京都のスタイルを貫き、浦和にビルドアップを簡単には許さず

P・ウタカ(右から4人目)の決勝点で京都が開幕戦で白星。浦和を相手に無失点勝利を飾った。(C) J.LEAGUE PHOTOS

 試合終了のホイッスルが鳴り響くと、ピッチ上の選手たちは喜びを爆発させ、ベンチでもスタッフや選手たちが次々と抱き合っていた。J1復帰を果たした京都は、開幕戦で浦和に1-0で勝利。後半開始直後にエースストライカーのピーター・ウタカが決めたゴールを守りきり、じつに4095日ぶりのJ1勝利を挙げた。

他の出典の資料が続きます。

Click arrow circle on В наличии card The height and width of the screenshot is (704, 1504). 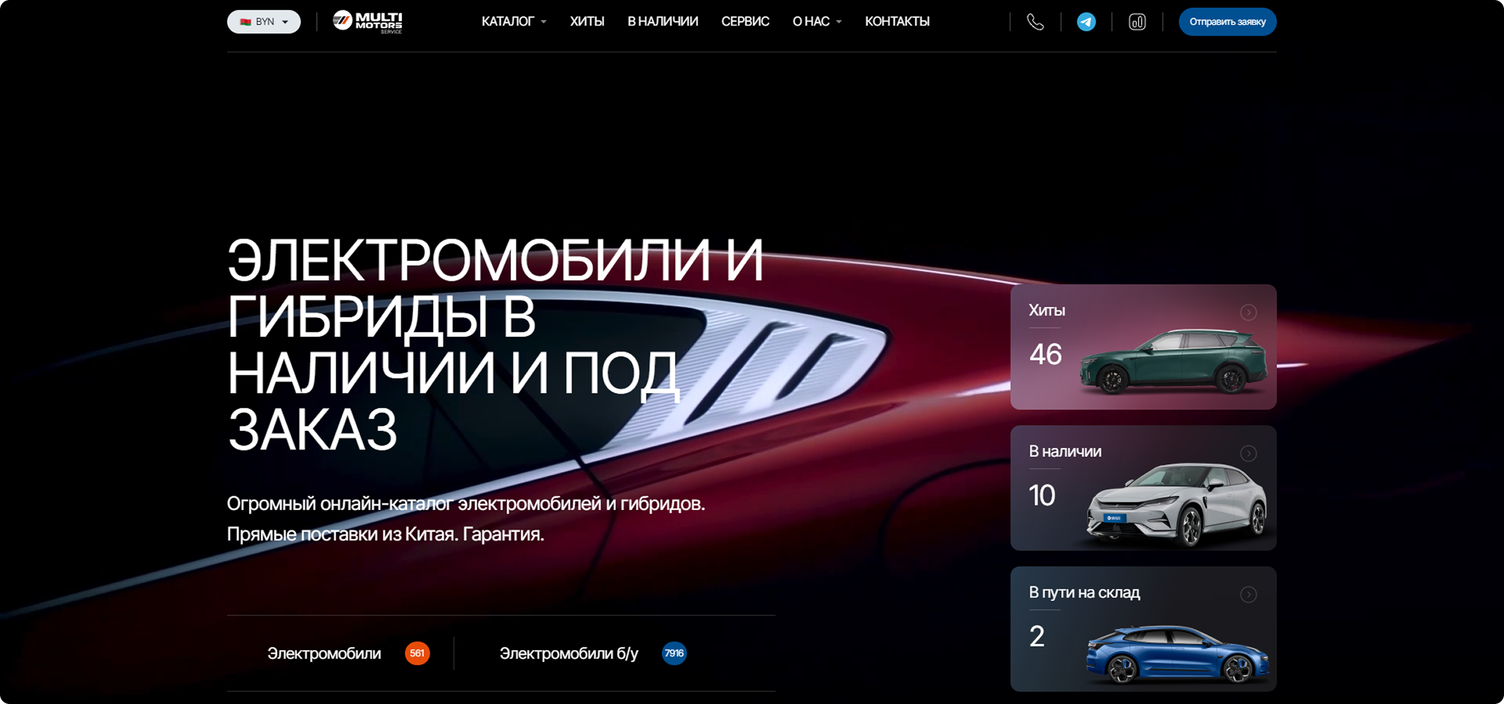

 昇格クラブにとって、初戦での勝利は非常に価値がある。この試合ではそうした結果に加えて、内容面でも確かな収穫があった。まずは戦術の軸となる前線からのプレスが機能したことだ。ブロックを作って構える守りではなく、前から積極的にボールを狩りにいくのが京都のスタイルだ。攻守の切り替えや球際の厳しさなど強度の高いプレーを全員が怠らずに実行することで、浦和の自陣からのビルドアップを簡単には許さなかった。
 
 高い位置で奪って速攻に転じる場面があったし、ロングボールを蹴られる場面でも出し手に圧力をかけることで制限をかけて、最終ラインが跳ね返すことができている。GK上福元とセンターバックのメンデスとアピアタウィアはいずれも新加入選手だが、チームの戦い方を実践できていた。前からプレスをかけるためには最終ラインを下げずにコンパクトな陣形を保つことが重要だが、その点についても勇気を持って対応している。後半途中からはさすがにプレスの出足が鈍り始め、そうなると実力者が揃う浦和に猛攻を食らってピンチの連続だったが、ぎりぎりのところで足を出して相手にプレッシャーをかけたり、枠内シュートは上福元が好セーブ。ベンチも終盤は5バックにして戦い方をはっきりさせることで、最後まで失点は許さなかった。

 攻撃でもチャンスが作れていた。ボールを奪ってから素早く攻撃に移り、複数の選手が敵陣ペナルティエリア内へ走り込む場面が見られたし、自陣の低いエリアからのスタートとなったときも、ウタカが前線で起点となっていた。J2で圧倒的な存在感を放ったエースにとっても5年ぶりのJ1だったが、判断と技術が光った得点シーンも含めてさすがのパフォーマンスだ。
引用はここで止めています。